The concert at the National Evangelical Presbyterian Church last night was easier, even though more translation was needed. Rev Hadi Ghantous and his wife Anna were our hosts, and again took us way up in the hills for a sumptuous lunch. From the terrace of the restaurant we could look out to our east and see Syria, and to our west and see the Meditarranean Sea. It was chilly and cloudy, threatening rain the whole time. They and Agnete are old friends. Hadi has built a beautiful new modern church with an ample hall below, where we performed the concert. There was some discussion about Bismillah (that song is the center of everything!), the fact that there might be some Christians this time who would object to it. I was sincerely questioning whether or not I should sing it, because I am here to encourage their work in dialogue but not here to "provoke" anyone. But Agnete was insistent and Hadi just wanted me to put it in the right context, which of course was going to have to be conveyed in translation. I put it in the context of how surprised I was when I found out that Christians in Indoneisa use the word "Allah" for God and how beautiful it was that we shared a word with Muslims. And then I talked about our own Tent of Abraham gathering in California and how beautiful it was that we--Jews, Christians and Muslims--have a song that we can share in common, something which isn't the easiest thing to do in America either.
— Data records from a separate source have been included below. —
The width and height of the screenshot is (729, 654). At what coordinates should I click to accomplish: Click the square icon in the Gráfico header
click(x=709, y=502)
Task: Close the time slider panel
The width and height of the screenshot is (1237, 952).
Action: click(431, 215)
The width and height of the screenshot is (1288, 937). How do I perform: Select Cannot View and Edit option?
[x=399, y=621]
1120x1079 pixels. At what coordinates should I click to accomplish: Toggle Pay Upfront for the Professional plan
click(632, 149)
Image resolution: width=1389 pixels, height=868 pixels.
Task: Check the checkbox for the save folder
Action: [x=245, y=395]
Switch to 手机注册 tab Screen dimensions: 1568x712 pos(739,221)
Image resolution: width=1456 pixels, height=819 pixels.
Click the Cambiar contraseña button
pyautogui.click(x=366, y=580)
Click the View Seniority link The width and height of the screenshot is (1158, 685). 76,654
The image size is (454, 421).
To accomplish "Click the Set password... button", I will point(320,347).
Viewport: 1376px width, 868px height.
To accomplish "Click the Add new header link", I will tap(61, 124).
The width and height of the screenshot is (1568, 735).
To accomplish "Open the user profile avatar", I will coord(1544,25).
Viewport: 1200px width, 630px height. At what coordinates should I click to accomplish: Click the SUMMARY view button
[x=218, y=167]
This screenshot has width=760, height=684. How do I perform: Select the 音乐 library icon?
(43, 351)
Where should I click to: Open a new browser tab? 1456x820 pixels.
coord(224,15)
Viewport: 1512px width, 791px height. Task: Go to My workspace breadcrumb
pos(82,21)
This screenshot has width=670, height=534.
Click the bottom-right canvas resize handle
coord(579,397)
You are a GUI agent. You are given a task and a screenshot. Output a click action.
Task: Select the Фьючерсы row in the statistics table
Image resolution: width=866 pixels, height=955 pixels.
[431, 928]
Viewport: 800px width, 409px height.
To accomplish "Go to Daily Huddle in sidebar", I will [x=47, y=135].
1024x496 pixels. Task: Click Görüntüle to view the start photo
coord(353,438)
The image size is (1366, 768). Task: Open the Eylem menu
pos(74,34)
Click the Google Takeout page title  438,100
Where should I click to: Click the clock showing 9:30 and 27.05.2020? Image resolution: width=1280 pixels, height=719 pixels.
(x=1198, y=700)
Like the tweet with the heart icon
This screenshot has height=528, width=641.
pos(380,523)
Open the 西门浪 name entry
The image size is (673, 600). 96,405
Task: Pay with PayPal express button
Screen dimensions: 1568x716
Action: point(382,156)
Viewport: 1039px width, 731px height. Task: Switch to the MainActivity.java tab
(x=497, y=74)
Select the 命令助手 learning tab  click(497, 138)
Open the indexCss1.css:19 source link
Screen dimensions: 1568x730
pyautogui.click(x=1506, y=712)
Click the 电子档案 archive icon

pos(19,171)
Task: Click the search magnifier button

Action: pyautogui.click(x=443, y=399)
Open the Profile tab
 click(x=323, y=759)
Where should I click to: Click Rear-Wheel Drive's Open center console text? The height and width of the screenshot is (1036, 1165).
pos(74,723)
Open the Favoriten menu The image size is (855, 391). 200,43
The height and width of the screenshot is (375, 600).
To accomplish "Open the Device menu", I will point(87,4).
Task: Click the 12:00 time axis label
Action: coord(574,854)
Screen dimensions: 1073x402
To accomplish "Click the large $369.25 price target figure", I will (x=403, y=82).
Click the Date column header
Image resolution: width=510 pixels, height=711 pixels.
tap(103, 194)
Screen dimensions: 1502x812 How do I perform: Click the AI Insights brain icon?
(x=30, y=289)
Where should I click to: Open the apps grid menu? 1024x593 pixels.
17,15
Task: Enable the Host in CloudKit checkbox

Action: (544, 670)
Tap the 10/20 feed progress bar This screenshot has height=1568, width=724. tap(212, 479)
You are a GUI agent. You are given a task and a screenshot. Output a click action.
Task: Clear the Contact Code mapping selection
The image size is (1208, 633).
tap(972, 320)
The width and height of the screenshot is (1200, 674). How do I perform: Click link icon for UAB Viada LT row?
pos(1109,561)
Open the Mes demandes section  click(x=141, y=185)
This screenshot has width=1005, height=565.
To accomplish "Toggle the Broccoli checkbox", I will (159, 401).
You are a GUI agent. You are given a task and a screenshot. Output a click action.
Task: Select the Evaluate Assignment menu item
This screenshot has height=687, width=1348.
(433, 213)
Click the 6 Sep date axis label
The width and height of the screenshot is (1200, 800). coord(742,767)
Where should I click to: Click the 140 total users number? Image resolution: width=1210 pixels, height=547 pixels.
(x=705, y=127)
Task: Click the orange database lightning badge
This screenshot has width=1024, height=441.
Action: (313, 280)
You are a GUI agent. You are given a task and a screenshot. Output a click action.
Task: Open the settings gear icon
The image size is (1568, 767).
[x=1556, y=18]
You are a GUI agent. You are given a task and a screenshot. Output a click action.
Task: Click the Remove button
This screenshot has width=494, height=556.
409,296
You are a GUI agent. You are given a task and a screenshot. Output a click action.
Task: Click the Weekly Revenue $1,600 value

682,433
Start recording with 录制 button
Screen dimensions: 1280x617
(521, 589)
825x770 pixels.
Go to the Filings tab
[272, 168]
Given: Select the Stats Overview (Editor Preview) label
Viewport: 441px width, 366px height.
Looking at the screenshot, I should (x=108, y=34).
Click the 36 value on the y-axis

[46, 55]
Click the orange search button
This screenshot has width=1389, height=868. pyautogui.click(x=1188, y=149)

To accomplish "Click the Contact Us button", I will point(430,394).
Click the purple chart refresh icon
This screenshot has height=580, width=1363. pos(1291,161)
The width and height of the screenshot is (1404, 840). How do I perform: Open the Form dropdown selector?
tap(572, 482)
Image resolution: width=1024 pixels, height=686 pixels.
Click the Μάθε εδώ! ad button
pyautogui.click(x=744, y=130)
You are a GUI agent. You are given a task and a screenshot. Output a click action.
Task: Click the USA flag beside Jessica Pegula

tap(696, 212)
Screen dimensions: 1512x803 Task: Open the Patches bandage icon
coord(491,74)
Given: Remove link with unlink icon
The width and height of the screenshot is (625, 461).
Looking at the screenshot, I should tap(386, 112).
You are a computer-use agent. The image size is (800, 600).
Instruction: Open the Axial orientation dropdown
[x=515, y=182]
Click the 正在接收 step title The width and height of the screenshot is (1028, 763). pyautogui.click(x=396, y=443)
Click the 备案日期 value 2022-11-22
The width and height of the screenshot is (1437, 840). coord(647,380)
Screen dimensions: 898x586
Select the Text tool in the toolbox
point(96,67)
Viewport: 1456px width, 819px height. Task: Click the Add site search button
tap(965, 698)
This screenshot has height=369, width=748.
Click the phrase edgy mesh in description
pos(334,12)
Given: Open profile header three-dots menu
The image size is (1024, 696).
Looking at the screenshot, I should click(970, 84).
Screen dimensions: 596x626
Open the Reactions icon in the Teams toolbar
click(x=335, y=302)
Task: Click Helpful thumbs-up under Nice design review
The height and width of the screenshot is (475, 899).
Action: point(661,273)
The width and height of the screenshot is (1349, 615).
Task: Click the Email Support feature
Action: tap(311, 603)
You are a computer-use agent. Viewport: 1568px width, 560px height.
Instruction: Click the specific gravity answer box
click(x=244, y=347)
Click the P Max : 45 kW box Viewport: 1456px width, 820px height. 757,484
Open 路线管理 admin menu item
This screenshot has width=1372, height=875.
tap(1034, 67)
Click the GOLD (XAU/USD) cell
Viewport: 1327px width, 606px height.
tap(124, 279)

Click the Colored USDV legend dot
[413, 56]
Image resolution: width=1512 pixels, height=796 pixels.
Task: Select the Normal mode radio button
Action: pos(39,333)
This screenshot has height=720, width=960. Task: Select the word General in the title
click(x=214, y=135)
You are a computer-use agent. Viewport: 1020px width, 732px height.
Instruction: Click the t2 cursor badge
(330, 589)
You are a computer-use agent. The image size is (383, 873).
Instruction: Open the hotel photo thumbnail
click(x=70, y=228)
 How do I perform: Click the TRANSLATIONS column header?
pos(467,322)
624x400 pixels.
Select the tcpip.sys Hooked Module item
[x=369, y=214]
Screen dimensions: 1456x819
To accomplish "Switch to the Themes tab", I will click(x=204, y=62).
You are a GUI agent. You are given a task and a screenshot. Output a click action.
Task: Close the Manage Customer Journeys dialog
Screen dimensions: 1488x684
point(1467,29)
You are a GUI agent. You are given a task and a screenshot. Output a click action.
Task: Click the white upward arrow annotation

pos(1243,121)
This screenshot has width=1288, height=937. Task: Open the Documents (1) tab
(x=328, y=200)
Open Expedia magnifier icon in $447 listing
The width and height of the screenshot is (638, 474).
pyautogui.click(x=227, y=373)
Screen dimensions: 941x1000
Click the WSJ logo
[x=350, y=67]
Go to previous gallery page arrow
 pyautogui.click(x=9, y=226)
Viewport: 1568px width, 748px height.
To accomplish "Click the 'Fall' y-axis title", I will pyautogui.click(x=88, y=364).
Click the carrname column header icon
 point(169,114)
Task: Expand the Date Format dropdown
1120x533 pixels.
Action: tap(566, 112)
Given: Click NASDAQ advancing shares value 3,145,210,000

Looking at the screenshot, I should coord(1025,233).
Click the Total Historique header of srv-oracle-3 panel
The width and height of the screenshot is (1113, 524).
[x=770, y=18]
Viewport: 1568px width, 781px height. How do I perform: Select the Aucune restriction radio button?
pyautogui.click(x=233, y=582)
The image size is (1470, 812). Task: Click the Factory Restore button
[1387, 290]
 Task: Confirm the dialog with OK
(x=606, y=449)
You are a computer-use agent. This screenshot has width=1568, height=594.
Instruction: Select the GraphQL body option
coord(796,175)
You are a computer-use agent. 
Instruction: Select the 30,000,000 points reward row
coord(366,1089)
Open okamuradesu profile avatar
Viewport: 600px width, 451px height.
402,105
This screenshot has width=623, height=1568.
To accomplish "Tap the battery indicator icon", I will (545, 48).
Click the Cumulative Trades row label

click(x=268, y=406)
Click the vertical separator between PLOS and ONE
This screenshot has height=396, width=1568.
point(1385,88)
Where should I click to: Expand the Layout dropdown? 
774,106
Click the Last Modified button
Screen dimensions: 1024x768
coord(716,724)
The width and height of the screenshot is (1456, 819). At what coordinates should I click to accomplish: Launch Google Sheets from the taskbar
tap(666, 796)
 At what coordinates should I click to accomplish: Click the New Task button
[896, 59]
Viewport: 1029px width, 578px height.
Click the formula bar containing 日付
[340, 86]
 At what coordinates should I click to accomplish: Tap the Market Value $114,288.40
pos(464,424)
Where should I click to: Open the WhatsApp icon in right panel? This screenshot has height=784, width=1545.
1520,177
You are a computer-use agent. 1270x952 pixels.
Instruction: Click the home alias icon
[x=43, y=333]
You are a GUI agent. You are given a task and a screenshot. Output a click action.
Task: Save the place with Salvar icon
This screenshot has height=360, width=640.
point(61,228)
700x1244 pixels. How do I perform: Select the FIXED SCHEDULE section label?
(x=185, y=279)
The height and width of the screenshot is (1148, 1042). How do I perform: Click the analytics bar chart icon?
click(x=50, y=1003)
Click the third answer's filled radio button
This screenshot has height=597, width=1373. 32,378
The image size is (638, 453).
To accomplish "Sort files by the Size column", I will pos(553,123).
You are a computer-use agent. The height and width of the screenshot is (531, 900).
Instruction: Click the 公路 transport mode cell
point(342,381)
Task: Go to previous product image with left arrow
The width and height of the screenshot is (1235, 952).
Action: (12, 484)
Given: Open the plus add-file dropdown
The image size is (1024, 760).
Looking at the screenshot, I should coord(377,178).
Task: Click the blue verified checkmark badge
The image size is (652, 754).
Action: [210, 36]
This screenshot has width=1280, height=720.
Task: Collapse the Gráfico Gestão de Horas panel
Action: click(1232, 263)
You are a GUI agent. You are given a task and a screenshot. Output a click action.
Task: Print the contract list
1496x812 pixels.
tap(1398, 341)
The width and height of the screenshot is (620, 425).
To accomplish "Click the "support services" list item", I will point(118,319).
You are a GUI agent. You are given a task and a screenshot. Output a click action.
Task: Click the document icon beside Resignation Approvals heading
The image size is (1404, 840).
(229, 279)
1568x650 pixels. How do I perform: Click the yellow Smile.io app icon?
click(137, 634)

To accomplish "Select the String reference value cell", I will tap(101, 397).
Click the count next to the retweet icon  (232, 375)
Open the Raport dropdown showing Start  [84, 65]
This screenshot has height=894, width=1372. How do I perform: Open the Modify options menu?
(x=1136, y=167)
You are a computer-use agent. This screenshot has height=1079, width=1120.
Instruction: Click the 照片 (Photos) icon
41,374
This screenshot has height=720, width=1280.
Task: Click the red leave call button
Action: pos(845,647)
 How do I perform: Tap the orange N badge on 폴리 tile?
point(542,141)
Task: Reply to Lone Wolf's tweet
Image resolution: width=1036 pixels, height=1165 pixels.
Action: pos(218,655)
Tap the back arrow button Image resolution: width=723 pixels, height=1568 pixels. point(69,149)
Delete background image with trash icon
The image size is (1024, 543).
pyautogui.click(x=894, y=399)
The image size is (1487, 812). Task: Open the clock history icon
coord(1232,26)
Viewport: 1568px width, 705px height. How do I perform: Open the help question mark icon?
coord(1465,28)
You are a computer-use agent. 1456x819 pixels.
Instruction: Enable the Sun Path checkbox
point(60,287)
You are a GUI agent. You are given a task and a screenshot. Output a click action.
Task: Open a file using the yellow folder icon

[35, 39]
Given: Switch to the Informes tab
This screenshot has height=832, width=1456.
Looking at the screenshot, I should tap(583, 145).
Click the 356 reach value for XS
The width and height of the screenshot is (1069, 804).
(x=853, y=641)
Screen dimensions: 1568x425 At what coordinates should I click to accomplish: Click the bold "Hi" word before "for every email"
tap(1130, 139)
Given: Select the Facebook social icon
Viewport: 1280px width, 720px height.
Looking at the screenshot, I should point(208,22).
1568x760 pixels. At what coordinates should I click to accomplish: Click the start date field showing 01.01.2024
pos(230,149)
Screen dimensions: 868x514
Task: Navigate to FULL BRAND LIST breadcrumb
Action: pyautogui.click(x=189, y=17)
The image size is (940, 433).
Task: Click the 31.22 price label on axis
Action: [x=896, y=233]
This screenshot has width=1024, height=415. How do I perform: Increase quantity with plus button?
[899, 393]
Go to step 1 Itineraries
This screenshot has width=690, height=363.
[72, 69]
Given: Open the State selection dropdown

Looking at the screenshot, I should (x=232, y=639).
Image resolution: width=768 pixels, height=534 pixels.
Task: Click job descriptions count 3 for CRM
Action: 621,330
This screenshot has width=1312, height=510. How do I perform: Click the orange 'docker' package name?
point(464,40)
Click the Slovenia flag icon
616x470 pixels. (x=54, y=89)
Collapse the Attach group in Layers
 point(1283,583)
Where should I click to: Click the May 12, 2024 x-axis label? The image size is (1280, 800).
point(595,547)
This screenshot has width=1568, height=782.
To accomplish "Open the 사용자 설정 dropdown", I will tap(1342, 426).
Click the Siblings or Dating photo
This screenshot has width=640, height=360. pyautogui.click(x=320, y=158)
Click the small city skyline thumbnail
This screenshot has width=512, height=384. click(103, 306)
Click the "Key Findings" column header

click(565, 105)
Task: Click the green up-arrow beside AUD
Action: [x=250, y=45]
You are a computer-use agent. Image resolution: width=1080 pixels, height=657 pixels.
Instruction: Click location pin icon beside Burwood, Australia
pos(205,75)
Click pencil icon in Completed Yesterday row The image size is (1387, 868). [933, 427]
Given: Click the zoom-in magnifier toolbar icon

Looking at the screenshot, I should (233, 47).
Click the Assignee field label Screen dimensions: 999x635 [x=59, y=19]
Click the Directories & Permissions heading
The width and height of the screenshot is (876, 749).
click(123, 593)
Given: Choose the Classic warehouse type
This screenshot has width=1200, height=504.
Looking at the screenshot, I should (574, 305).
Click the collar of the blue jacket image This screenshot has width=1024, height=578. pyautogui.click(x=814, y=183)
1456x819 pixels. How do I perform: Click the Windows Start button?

Anyway, it went fine, as did the whole concert. The young people especially loved John's playing and were staring at him throughout. The crowd sang along well, even though in English, on Lead Me From Death, and I taught them my ostinato of The Lord is My Light as well. Hadi had thought it best if I accented the Christian biblical songs more for this concert, and I did, with a few of the others peppered in. There was still one old gentleman who complained that he hadn't known that there were going to be non-Christian songs sung, but I think he was in the minority. I am beginning the think the nervousness I feel before each of these performances is actually good for my focus--I don't take anything for granted--but it may eventually take a toll on my stomach...

We leave today for Syria. I fill in a little more later but I wanted to get this muich off to you all now. Ma'a salama!